━━━━━ Excerpted text ━━━━━
I’m starting a new post for the latest information as the old one was starting to get a bit long. The session in Parliament has broken up as there were 191 deputies there, but 226 (50%+1) were required for a quorum, so no action could be taken. However, the Kyiv Post reports that Yushchenko has taken a ‘symbolic’ oath of office as President:

After the session ended, Yushchenko swore an oath on a 300-year-old Bible. The Ukrainian constitution, however, stipulates that the president swears allegiance on a copy of the constitution. Lawmakers chanted “Bravo, Mr. President!”

There’s other interesting information in the story as well, such as how a no confidence vote would also be symbolic rather than binding:

“All political forces should negotiate and solve the situation without blood,” said parliament speaker Volodymyr Litvyn.

“The activities of politicians and the government … have divided society and brought people into to the streets,” Litvyn said. “Today there is a danger of activities moving beyond control.”
━━━━━ Collected material ━━━━━
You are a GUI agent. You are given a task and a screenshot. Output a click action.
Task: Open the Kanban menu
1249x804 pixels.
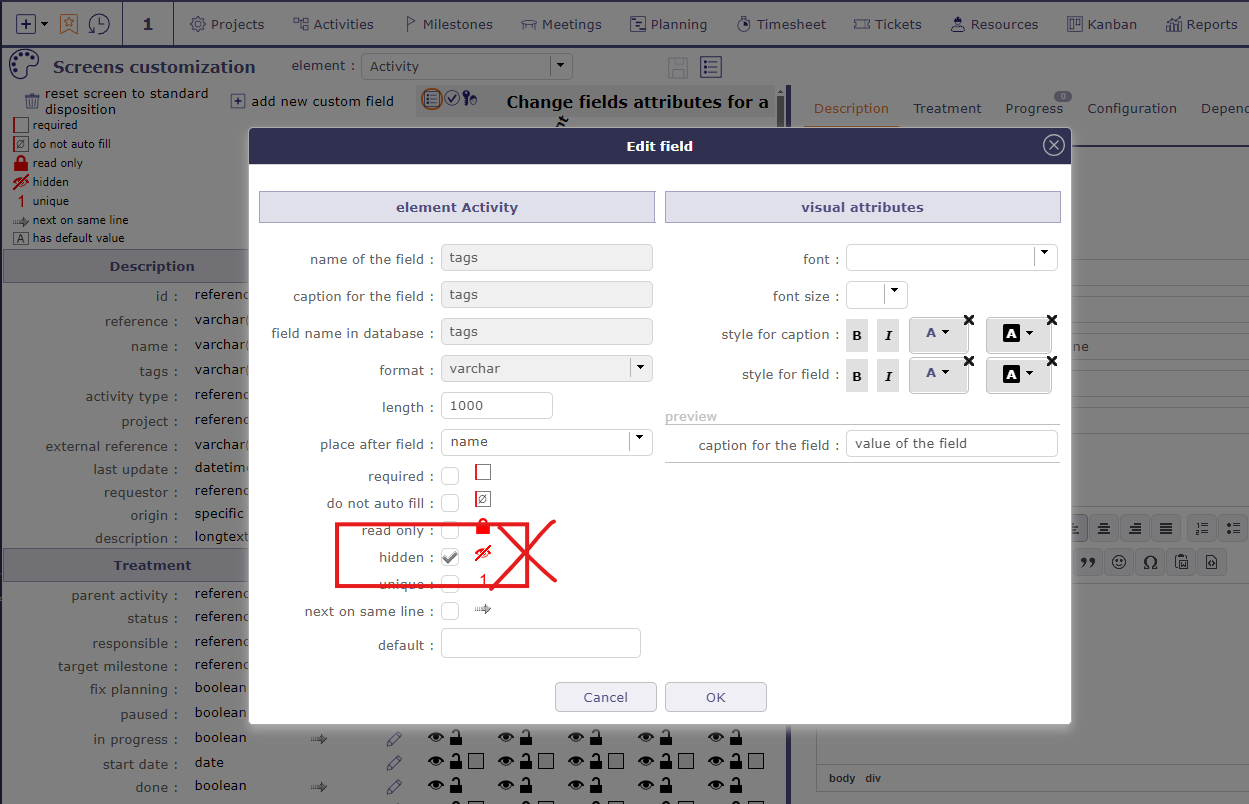pyautogui.click(x=1101, y=24)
━━━━━
| Written tasks |
1/ Summarize the post about the Ukrainian parliament session in two sentences.
2/ List each number that appears in the post about the Ukrainian parliament session, and say what it refers to.
3/ In the post about the Ukrainian parliament session, what does the Ukrainian constitution say the president must swear allegiance on?
The lines are unrelated to the post about the Ukrainian parliament session.

| Solutions below |
1/ The session in Parliament broke up with no action taken because only 191 deputies were present, while 226 were needed for a quorum. Afterward, Yushchenko took a symbolic oath of office as President on a 300-year-old Bible, and parliament speaker Volodymyr Litvyn urged all political forces to negotiate and solve the situation without blood.

2/
- 191: the deputies present at the session
- 226 (50%+1): the deputies required for a quorum
- 300: the age in years of the Bible Yushchenko swore his oath on

3/ A copy of the constitution.